Supplied data: Begin

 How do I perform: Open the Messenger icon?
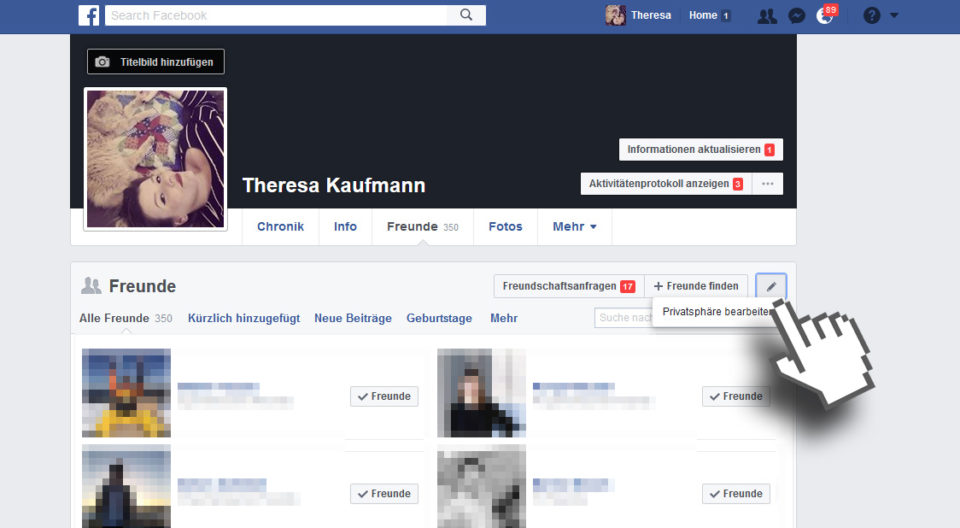796,15
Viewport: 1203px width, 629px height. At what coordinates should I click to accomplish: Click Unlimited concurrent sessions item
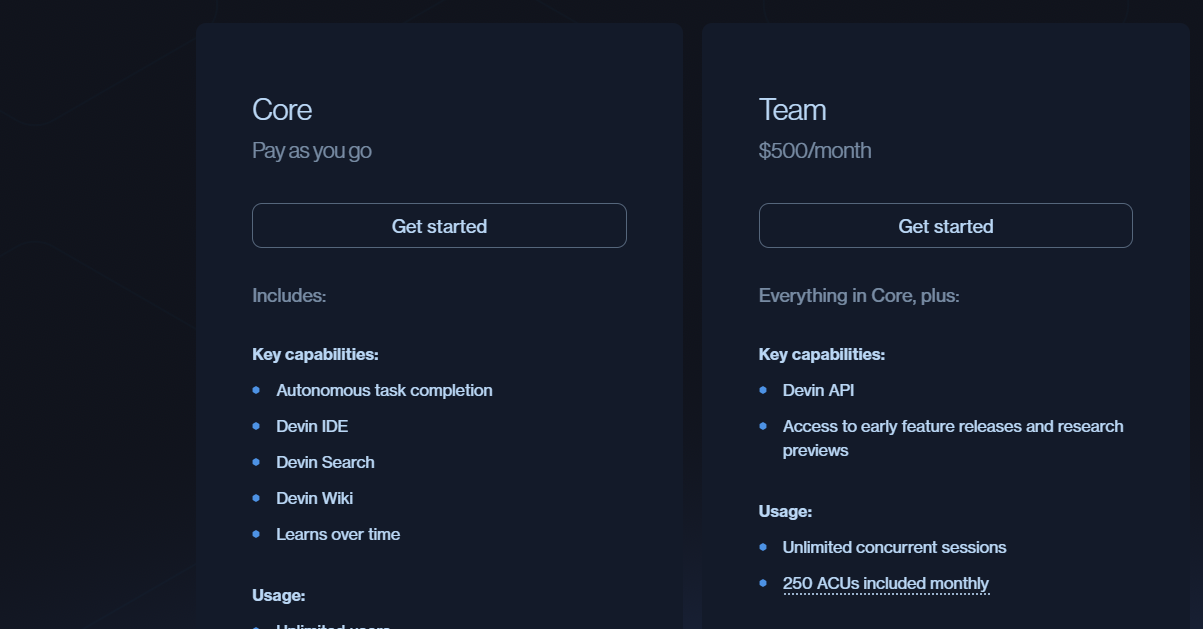tap(894, 547)
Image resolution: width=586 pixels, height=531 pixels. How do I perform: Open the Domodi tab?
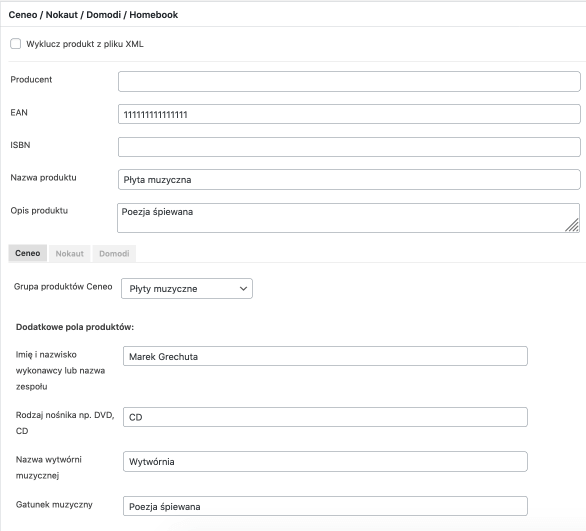(x=114, y=254)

Supplied data: End

▸ Directions: What is needed is every line of the data above, set down exactly but with the images left out.

▸ Output for this task:
 How do I perform: Open the Messenger icon?
796,15
Viewport: 1203px width, 629px height. At what coordinates should I click to accomplish: Click Unlimited concurrent sessions item
tap(894, 547)
Image resolution: width=586 pixels, height=531 pixels. How do I perform: Open the Domodi tab?
(x=114, y=254)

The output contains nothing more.